# Source records
============================================================
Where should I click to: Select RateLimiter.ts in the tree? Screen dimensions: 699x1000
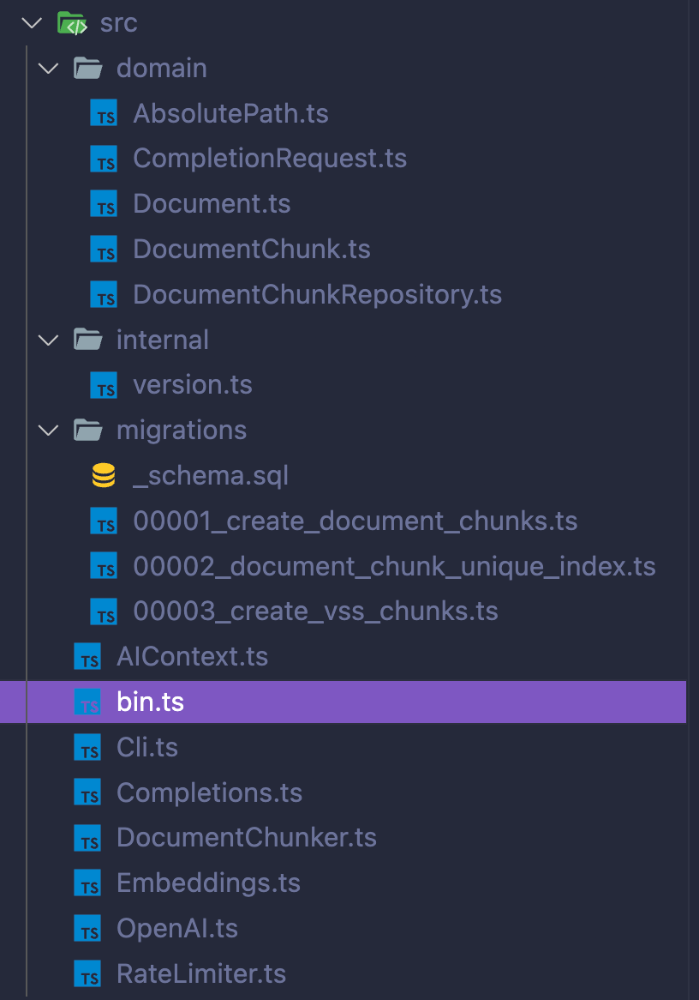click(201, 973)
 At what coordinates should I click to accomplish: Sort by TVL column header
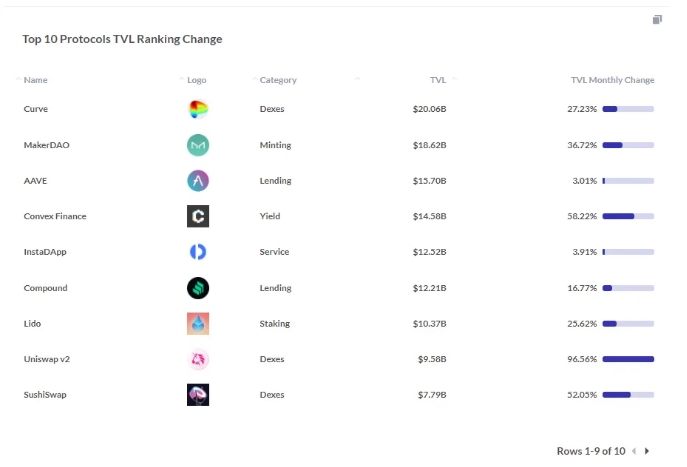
============================================================
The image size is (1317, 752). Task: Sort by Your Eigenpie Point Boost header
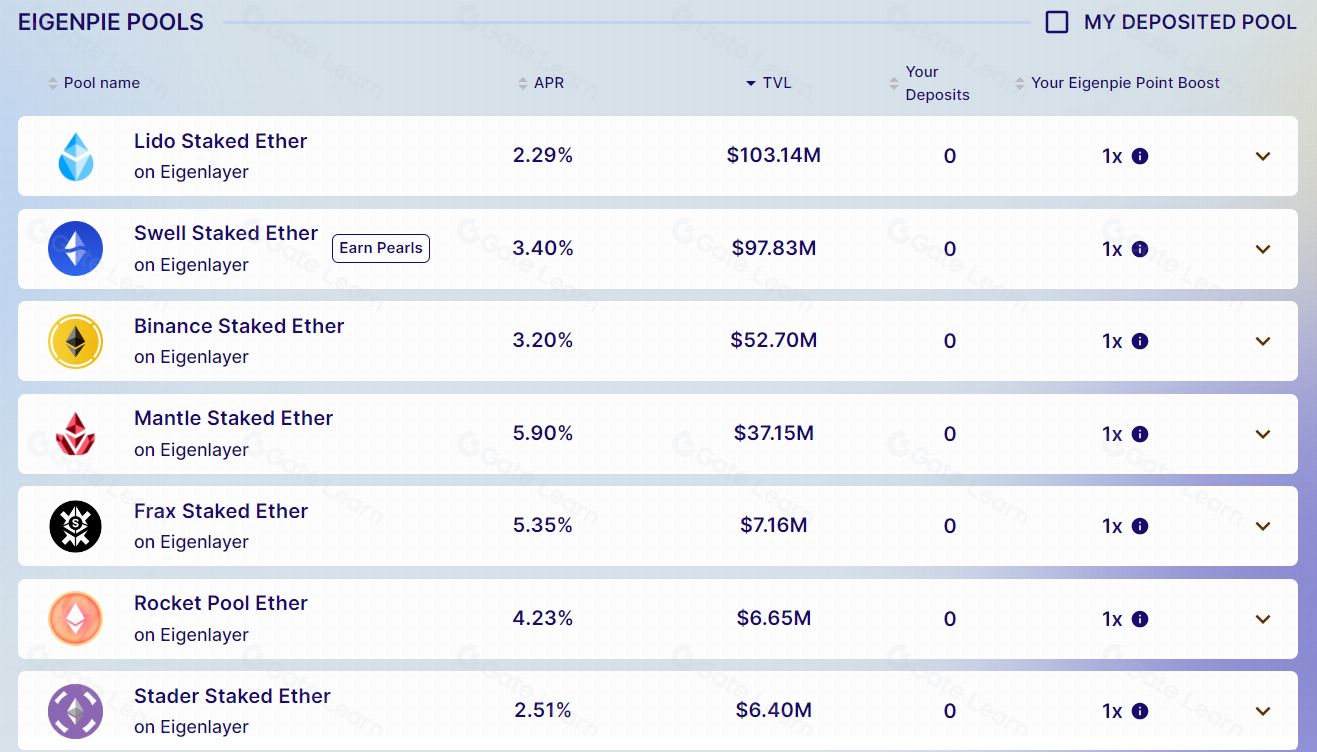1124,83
============================================================
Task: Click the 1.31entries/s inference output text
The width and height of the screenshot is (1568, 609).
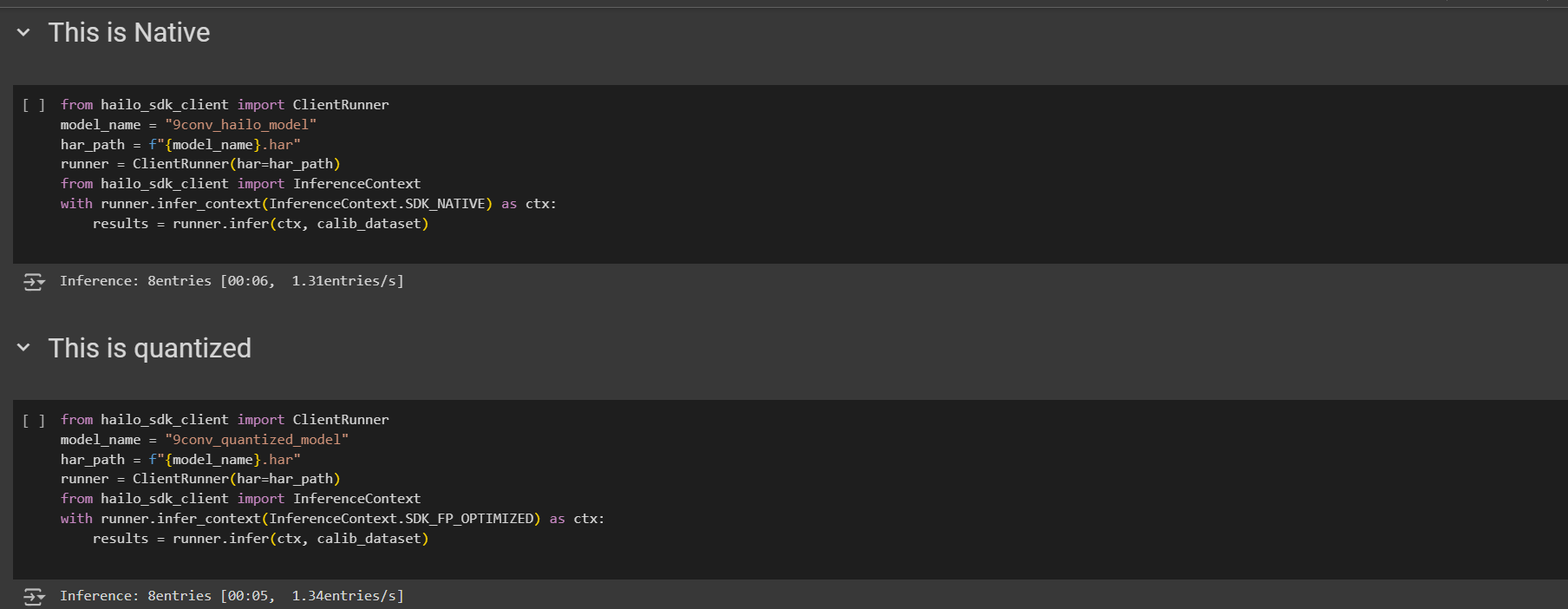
============================================================
# Exercise
Nothing except the lines from the one containing "Where should I" through the one containing "At what coordinates" should appear in the answer, exactly as above and without pictures.

# Written solution
Where should I click to: Select RateLimiter.ts in the tree? Screen dimensions: 699x1000
click(201, 973)
 At what coordinates should I click to accomplish: Sort by TVL column header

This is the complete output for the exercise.